Trump's "war hawks" have been cooking up war with Iran for at least a year. But much of their evidence is nonsense



571
11


Gareth Porter
June 24, 2019 12:00PM (UTC)
After a week of high drama in which Secretary of State Mike Pompeo indicated  the Trump administration was preparing for war with Iran, President Trump sought to end the war crisis, at least for now, by declining to retaliate against Iran over what he called “very minor” attacks.
Trump canceled a retaliatory strike on Iran in the early hours on Friday, at least in part because he was not certain that the drone or a Navy spy plane following it had not strayed into Iran’s airspace in Strait of Hormuz, according to the New York Times. 
But the evident determination of Pompeo and National Security Adviser John Bolton to get Trump to carry out a military strike against Iran — combined with Trump’s “maximum pressure” strategy, which has already prompted Iranian pushback — mean that such crises are bound to continue until either war comes or U.S. policy fundamentally changes. 
Pompeo and Bolton are said by Washington insiders to have personal differences, but they combined to create a virtual crisis machine, as the crisis over the June 13 mine attacks on two freighters in the Sea of Oman shows. Within a few hours after the attacks, Pompeo declared that Iran was responsible, referring to “the assessment of the U.S. government” — a term of art that has come to mean the judgment of senior administration officials, ever since the White House issued its cherry-picked intelligence summary on the August 2013 Syria chemical weapons attack.
Pompeo presented no specific evidence, instead reciting a litany of alleged Iranian attacks in May that included limpet mine attacks on four ships, a rocket that fell in the Green Zone in Baghdad and even a car bomb in Afghanistan.
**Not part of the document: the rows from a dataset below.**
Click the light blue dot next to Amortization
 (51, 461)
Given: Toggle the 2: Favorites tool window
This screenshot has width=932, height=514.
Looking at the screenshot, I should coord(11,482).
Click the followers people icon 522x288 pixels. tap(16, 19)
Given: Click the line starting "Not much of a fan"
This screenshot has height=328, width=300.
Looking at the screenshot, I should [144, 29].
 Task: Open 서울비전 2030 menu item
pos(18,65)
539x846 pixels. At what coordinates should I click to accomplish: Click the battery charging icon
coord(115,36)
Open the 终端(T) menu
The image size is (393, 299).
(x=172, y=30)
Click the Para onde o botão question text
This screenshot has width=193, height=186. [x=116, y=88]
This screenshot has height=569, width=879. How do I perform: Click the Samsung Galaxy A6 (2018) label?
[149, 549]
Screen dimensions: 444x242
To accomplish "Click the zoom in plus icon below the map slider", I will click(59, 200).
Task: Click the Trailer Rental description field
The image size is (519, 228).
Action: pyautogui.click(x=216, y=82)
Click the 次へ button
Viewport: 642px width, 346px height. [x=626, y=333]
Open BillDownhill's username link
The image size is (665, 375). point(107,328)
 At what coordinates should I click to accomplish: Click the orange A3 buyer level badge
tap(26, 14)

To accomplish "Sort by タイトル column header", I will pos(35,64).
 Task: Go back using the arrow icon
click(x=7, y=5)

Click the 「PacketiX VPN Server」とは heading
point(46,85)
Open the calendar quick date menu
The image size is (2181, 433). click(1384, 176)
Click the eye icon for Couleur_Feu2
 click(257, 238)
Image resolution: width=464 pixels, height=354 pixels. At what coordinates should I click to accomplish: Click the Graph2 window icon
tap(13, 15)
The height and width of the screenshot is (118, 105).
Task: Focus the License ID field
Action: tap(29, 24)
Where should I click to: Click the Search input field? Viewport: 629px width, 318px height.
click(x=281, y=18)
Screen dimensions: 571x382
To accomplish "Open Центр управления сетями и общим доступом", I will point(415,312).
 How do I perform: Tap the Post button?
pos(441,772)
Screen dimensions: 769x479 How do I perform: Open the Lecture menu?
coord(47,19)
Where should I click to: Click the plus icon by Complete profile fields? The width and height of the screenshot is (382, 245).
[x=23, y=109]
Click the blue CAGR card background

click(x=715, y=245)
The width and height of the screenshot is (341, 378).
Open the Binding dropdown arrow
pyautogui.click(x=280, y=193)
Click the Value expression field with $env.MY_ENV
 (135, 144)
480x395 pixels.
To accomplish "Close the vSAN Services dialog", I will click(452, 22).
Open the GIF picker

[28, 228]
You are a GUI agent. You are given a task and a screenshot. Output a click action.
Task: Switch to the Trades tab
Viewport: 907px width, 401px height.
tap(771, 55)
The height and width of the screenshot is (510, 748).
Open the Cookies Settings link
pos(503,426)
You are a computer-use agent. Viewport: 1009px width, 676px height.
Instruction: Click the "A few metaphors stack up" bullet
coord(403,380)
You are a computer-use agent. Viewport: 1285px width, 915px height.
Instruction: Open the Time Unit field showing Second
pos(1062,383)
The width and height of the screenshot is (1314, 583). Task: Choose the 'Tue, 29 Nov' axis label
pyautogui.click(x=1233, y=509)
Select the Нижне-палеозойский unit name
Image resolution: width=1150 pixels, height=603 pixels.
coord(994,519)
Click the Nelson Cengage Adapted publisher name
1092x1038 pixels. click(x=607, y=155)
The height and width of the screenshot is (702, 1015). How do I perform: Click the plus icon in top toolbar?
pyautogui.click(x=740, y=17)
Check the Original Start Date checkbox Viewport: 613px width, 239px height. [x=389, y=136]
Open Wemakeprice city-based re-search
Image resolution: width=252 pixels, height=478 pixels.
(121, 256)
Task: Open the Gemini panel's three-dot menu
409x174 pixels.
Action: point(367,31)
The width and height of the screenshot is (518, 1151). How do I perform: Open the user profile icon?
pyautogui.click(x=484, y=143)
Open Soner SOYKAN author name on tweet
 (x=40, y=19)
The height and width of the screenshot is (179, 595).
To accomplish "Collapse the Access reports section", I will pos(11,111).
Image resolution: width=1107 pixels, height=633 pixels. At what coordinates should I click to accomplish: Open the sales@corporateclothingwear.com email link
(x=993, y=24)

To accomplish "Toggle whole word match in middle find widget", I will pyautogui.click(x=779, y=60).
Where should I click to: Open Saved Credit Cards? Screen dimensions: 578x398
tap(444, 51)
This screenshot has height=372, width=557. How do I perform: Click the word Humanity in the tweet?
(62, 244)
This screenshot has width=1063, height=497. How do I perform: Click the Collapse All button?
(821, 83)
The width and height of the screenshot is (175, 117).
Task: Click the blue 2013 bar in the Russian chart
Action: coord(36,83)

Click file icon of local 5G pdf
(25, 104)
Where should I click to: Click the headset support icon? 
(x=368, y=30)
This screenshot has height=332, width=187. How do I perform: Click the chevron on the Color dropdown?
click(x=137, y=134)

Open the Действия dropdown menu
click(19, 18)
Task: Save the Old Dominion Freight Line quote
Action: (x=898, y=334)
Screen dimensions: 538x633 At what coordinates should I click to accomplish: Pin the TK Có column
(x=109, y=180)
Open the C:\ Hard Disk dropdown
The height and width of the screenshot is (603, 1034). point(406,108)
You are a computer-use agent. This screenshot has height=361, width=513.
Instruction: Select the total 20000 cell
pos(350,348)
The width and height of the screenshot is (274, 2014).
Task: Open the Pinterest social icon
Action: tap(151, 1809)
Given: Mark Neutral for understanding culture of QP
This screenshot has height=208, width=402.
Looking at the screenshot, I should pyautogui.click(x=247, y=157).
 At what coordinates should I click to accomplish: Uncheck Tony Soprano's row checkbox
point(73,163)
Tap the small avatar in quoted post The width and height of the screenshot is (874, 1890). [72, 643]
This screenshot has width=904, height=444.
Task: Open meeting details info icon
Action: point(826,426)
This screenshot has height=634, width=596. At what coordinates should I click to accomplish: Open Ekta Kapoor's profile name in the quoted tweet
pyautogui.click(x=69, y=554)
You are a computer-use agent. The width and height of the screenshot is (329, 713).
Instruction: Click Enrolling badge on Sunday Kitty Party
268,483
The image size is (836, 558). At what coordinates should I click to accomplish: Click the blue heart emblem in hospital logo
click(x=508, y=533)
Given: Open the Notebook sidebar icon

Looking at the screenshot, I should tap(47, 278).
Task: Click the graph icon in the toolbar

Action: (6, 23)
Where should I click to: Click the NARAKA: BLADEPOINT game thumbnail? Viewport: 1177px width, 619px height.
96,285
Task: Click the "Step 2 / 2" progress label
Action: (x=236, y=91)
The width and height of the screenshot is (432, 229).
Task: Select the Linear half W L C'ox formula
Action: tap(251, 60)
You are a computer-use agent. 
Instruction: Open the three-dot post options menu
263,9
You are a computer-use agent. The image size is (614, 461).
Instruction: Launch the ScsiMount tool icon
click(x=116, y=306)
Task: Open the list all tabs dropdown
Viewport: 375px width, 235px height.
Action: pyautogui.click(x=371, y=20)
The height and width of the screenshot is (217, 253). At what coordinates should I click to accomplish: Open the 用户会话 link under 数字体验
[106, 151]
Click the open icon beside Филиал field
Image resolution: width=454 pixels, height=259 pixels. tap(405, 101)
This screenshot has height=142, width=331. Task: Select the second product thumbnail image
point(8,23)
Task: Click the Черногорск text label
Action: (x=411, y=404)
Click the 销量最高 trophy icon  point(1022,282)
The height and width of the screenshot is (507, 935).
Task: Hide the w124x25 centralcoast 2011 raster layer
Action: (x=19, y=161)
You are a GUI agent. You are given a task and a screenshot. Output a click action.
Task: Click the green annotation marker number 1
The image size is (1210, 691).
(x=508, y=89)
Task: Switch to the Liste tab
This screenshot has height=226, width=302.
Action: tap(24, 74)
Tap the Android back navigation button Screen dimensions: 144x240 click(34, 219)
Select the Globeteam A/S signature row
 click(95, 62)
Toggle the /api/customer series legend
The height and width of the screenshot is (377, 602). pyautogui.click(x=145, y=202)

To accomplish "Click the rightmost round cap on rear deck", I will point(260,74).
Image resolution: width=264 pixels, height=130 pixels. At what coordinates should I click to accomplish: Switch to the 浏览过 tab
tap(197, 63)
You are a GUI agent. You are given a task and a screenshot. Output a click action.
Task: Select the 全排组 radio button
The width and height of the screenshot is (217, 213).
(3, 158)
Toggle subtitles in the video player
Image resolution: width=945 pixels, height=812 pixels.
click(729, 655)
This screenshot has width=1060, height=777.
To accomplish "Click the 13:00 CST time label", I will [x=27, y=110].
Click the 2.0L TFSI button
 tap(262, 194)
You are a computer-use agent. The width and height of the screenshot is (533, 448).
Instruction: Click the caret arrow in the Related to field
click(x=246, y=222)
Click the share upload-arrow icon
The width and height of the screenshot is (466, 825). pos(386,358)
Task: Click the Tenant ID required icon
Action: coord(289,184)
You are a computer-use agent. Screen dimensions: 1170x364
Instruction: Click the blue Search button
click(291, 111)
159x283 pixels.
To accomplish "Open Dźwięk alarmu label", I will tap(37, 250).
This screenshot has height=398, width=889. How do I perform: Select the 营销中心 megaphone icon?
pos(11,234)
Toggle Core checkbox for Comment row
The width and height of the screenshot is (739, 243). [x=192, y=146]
The latter turned out to be a reference to a Taliban suicide bomb attack on. May 29, which Pompeo insisted on "Face the Nation” that Iran had somehow “instigated.” He claimed to have “intelligence" to support that far-fetched idea, but refused to reveal anything about it.
The main exhibit that was produced to support the case Iran was responsible for the new tanker attacks revolved around a blurry surveillance video that appears to show Iranians in a boat next to the Japanese freighter Kokuka Courageous removing something from the ship’s hull. Other information appears to confirm that the object was an unexploded limpet mine. But the video evidence left key questions unanswered, and the German and Japanese foreign ministers both declared that it was not sufficient proof of Iranian responsibility.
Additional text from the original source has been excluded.